Chief executive Richard Parsons said the company expected to complete its review by the end of the third quarter and would decide whether it needed to take any action to amend its previously reported financial results.
While the three transactions involved only amount to $49 million, an insignificant amount of money for AOL Time Warner, any mistreatment of accounting could have serious implications for the company given the deep malaise caused by the recent wave of accounting scandals.
Regulators have been eager to make an example of powerful companies as they seek to restore investors' faith in the way American companies report their financial statements. Several members of the Rigas family have been arrested and charged with looting the coffers of failed cable company Adelphia Communications, which they founded.
America Online's accounting practices have been called into question after a series of articles appeared in The Washington Post last month detailing unusual techniques that AOL used for booking revenues, including ads sold on behalf of eBay that were treated as revenue for AOL.
Wednesday's announcement marked a departure from AOL Time Warner's previous assertions that its accounting was sound.
The company did not identify which transactions were involved, but it said it had based its preliminary conclusion on information that came to light within the last 10 days. The transactions occurred from the last quarter of 2000 thru the first quarter of this year.
"I am committed to completing our internal review and resolving those questions on a thorough and timely basis, and we are moving forward to implement additional internal controls at AOL," Richard Parsons, the chief executive of AOL Time Warner, said in a statement.

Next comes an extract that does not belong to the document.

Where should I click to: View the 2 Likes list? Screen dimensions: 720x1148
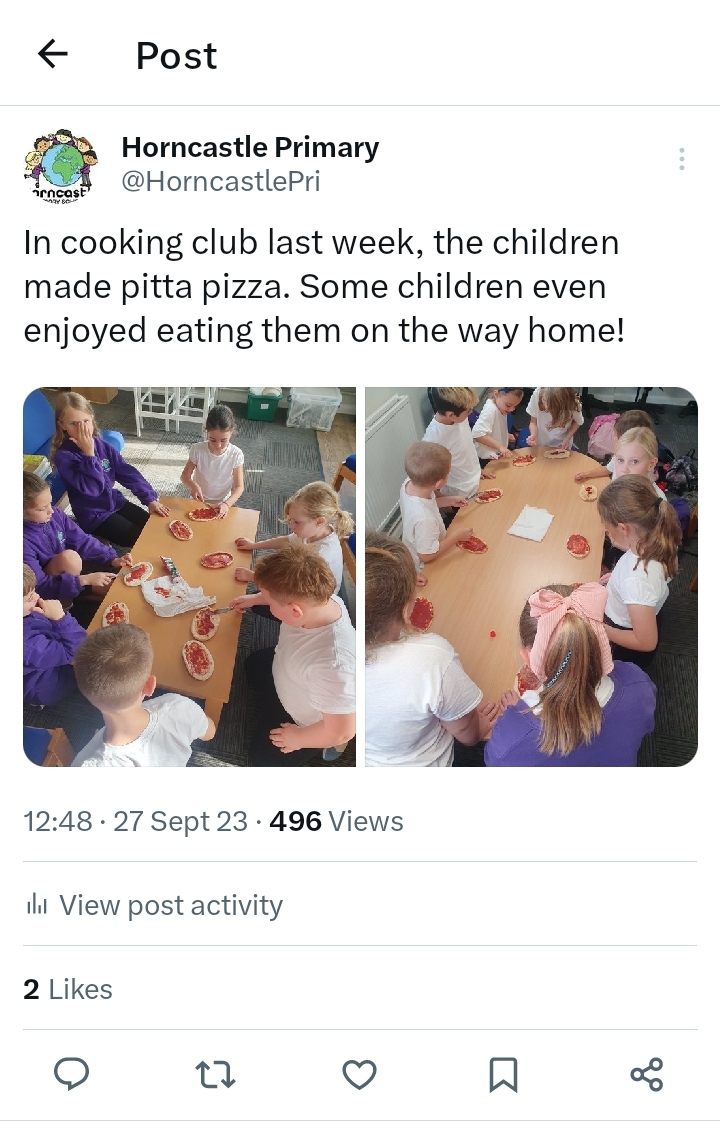68,990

Parsons also said that he and chief financial officer Wayne Pace had certified the company's financial statements in accordance with a directive from the Securities and Exchange Commission.
Earlier Wednesday, the company said David Colburn, an executive who had negotiated many key advertising deals for America Online, had left the company late last week.

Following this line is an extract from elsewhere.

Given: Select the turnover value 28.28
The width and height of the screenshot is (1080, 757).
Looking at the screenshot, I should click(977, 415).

Company spokesman Jim Whitney declined to discuss the circumstances of Colburn's departure, but a source familiar with the matter said Colburn had been forced out and that the company had locked him out of his office. Colburn has an unlisted phone number and couldn't be reached for comment.
AOL Time Warner has been cleaning house at America Online, where accounting questions and a sharp decline in advertising revenues have been weighing heavily on the company's shares. AOL Time Warner is the world's largest media conglomerate with holdings spanning Time magazine, CNN, Warner Bros. and HBO.
Last week the company named former USA Interactive executive Jonathan Miller to head up America Online, replacing Robert Pittman, who was replaced as chief operating officer of AOL Time Warner last month as part of a management shakeup.
CBSNews.com and AOL have a news content and business partnership.